An elective despotism was not the government we fought for; but one in which the powers of government should be so divided and balanced among the several bodies of magistracy as that no one could transcend their legal limits without being effectually checked and restrained by the others.
-James Madison, Federalist No. 58, February 20, 1788
There are more instances of the abridgment of the freedom of the people by gradual and silent encroachments of those in power than by violent and sudden usurpations.
-James Madison, speech to the Virginia Ratifying Convention, June 16, 1788
*************************************************
I am no stranger to the corruption in government at all levels and I too have been involved in opposing it.

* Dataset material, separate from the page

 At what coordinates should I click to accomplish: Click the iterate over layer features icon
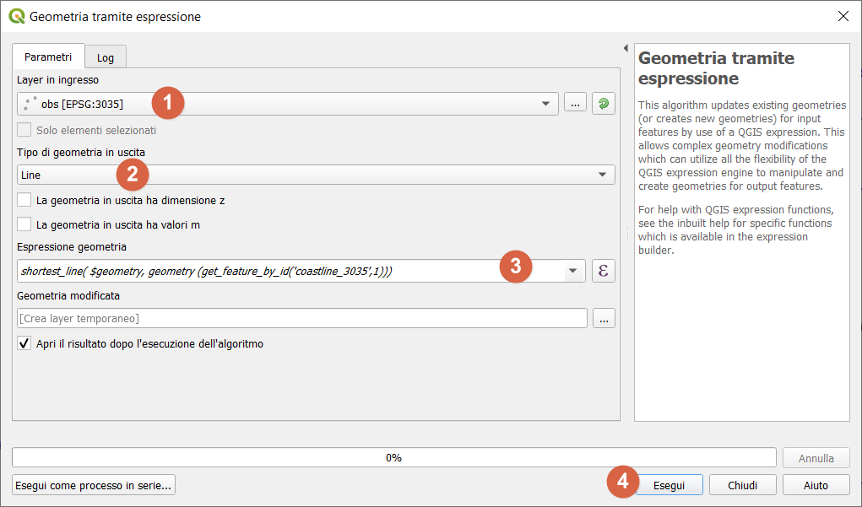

The fact that it exists certain is no ringing endorsement for removing the corruption to mostly the Federal level where the people have little or no opportunity to ferret it out and deal with it.
And I am also a long time student of American history including the history of education in this country. Ever since the Federl government got involved in education, the quality and performance of the nation's schools has relentlessly and undeniably declined. We once had one of the best public education systems in the world. Now we rank at or near the bottom among developed nations. Again not a ringing endorsement for involvement of the Federal government.